Flipping is simply the quick selling of a property that one has just purchased. The sale may take place that very day, or even at that very closing. The idea behind this practice is, if a property appreciates and I’m just going to turn around and resell it at a profit anyway, why wait? Why not buy up a whole bunch of properties, sell them quickly and make a ton of money?
See the allure? It can be done, but it is a tricky business. You cannot be a successful flipper without using some finesse. For instance, many people think they are being hugely clever by working the seller and the buyer against each other. The flipper, who sets himself up as a middleman without the knowledge of either party, actually gets the seller to agree to sell to him, then runs to the buyer for the cash, from which he pays the seller. Using this method, he makes the purchase without even using any of his own cash. Afterward, he simply pockets the difference.

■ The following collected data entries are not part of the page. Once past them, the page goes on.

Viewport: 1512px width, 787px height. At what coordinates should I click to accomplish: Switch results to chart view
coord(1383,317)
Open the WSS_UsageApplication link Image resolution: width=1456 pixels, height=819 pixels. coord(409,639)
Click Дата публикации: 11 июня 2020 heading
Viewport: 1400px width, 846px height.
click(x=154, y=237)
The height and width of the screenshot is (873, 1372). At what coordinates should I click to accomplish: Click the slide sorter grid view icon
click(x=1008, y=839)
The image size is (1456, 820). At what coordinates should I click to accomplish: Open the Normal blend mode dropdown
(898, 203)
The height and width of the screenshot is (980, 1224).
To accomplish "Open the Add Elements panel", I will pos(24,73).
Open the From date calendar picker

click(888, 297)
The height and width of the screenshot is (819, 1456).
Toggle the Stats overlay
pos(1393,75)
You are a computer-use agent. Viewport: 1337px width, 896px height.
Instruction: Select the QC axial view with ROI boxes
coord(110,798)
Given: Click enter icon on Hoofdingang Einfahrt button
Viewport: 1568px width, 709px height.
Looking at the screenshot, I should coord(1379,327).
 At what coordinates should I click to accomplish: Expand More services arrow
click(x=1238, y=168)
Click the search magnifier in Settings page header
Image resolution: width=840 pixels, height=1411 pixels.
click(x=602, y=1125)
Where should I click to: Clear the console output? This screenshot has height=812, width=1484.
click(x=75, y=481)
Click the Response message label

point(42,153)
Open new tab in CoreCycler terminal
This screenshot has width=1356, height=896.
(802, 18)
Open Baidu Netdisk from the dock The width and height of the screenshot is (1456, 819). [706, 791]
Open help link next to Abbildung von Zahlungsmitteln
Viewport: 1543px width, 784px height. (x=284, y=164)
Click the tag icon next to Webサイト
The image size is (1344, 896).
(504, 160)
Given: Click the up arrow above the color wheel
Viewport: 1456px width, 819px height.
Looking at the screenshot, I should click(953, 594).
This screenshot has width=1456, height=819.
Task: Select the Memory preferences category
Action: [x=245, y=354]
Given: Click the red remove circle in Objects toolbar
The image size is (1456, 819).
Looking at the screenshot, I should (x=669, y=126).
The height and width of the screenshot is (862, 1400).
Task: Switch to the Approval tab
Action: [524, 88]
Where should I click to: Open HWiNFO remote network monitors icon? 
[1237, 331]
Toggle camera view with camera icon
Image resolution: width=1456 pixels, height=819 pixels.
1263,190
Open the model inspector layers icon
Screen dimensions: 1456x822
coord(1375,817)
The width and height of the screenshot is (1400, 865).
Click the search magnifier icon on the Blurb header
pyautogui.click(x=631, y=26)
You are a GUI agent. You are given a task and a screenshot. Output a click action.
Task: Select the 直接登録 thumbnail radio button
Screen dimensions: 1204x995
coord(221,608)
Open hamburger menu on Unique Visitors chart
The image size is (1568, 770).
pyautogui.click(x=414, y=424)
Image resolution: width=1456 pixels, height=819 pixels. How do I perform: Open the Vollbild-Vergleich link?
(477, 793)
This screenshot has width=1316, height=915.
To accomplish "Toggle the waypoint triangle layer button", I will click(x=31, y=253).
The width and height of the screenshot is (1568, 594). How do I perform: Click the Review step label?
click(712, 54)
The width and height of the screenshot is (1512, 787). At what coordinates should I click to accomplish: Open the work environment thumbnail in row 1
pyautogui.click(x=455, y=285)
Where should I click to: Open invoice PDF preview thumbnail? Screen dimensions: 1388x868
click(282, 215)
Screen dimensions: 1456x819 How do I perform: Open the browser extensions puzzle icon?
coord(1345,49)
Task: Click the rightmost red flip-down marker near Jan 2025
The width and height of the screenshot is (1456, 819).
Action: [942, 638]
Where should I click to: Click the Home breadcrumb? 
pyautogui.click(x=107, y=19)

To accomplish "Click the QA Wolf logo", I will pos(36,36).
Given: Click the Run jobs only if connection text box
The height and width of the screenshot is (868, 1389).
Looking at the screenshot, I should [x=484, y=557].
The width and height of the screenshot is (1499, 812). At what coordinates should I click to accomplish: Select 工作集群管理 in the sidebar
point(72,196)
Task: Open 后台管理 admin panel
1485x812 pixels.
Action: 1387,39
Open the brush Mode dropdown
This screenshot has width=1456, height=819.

But if he has sold a property to the buyer that isn’t actually his, and the seller learns what is going on, there could be trouble. The seller, aware that the flipper is in dire straits, will probably up his price. The seller now knows the buyer is expecting that property. It is even possible that the flipper has sold the property to the buyer and is then turned down by the seller. This puts the flipper in the position of having just sold something he can’t deliver.
According to Ken McElroy, author of “The ABCs of Real Estate Investing,” there are, however, companies that flip very successfully. This is because they follow a few simple rules, such as never selling something they haven’t actually purchased. On the surface, that sounds like such a basic idea, it is not necessary to mention it. However, you would be surprised if you knew the number of people who try to get away with not following this simple rule.
The companies who flip will resell a property that very day if at all possible, but they don’t sell at the very closing where they purchased the property. Instead, thy use mailing lists they have built over time to send out bulletins that they have a property for sale. It can cost hundreds of dollars to get the word out and arrange meetings. It can also require an entire staff to do it quickly enough to make it pay off.
Because of those particular limitations, it is often not lucrative for an individual to attempt flipping properties, although, conceivably, a particularly savvy individual could indeed make it pay off. The question is, is it a good approach for you?